The above is a snippet of a Schedule A, to which purchasing and receiving departments refer to meet kosher specifications. As they scan the document from left to right, they are prompted to ask the following questions:
- Does the ingredient name on the incoming container match the name printed here?
- Does the distributor info on the container match this specific source?
- Is this container OU-certified, or whichever agency is mentioned in that column?
- Which ‘group’ of ingredients is it in? (See “GROUP DEFINITIONS” along the top.) Is it in ‘Group 3’ (and will need to show the kosher symbol on the container) or ‘Group 4’ (and shipped in tankers, requiring an added, kosher tanker cert?)
Pareve for the Course?
Companies would do well to consult with this document when preparing formulas—especially the ‘D/P/M’ column. This column depicts the all-important dairy/pareve status. Products that will bear a plain OU must be processed as pareve/non-dairy, while those with an OU-D symbol must not. A glance at Schedule A during formula preparation will confirm that no ‘D’ (dairy-status) ingredients find their way into a pareve formula.

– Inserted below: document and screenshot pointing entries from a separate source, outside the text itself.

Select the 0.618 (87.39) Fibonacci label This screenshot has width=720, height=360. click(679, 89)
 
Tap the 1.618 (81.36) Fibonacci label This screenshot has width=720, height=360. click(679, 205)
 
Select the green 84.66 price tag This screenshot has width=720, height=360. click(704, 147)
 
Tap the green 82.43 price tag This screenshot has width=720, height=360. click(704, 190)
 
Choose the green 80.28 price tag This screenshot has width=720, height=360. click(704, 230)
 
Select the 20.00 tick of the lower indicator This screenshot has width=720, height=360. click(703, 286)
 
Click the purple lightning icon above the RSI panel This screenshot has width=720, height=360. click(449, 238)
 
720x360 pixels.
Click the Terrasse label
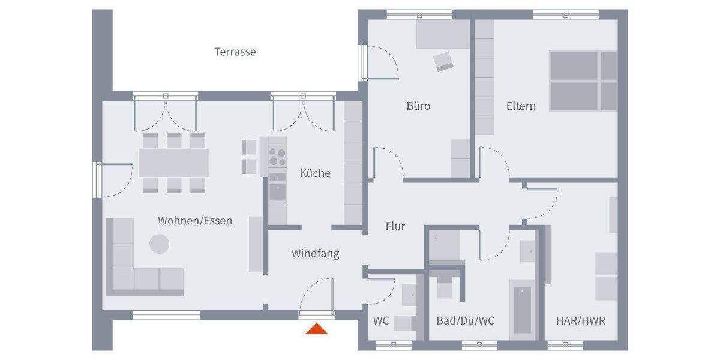pyautogui.click(x=235, y=52)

Companies operating ‘mixed’ (kosher/non-kosher, or kosher-dairy/kosher-pareve) plants will need to confirm that any products to be marked with a plain-OU symbol are made in kosher-pareve mode, while those with the OU-D symbol are produced in kosher-dairy mode. Kosher agencies’ field rabbis monitor production matrixes to document this—and if an OU-pareve product were produced in dairy mode, a kosher concern would emerge.
The Art of Kosher
But far from the production line, the graphics department, too, will need to keep tabs on kosher docs. They would need to treat kosher symbols with the same sensitivity with which they’re trained to regard other professional icons—as protected trademarks which require confirmation prior to usage. Is the product kosher-certified? And if so with other brands, is this particular (new) brand kosher-certified? To address these concerns, the graphics department might familiarize themselves with another important document—the Schedule B.
Here, too, a glance at Schedule B provides a brief list of OU Kosher specifications with which to reckon when designing product labels. Is a product certified at all? The above selection indicates that it’s “terminated,” not a candidate for kosher-labeling. Do we use the plain-OU jpg, or the OU-D? A glance at Schedule B will confirm which symbol to employ.
In the earlier Mega-Mart tale, the Sweet-But-Good graphics folks overlooked the errant symbol printed on the graphic. Those staffers could have eyeballed that graphic with the same care as film that features other trademarks. Fortunately, the story had a happy ending. The kosher symbol was depicted on the jpg of the kosher, though no-longer-certified, orange-flavored SKU, deemed acceptable by the YIK, after the fact. And the story was a learning experience for all those involved in kosher labeling at Sweet-But-Good: to monitor kosher compliance from raw material to finished, labeled product.
Rabbi David Arfa serves as OU Kosher rabbinic coordinator for a roster of chemical and botanical companies. He received his rabbinic training at seminaries in Manhattan and Brooklyn, where he now lives with his family.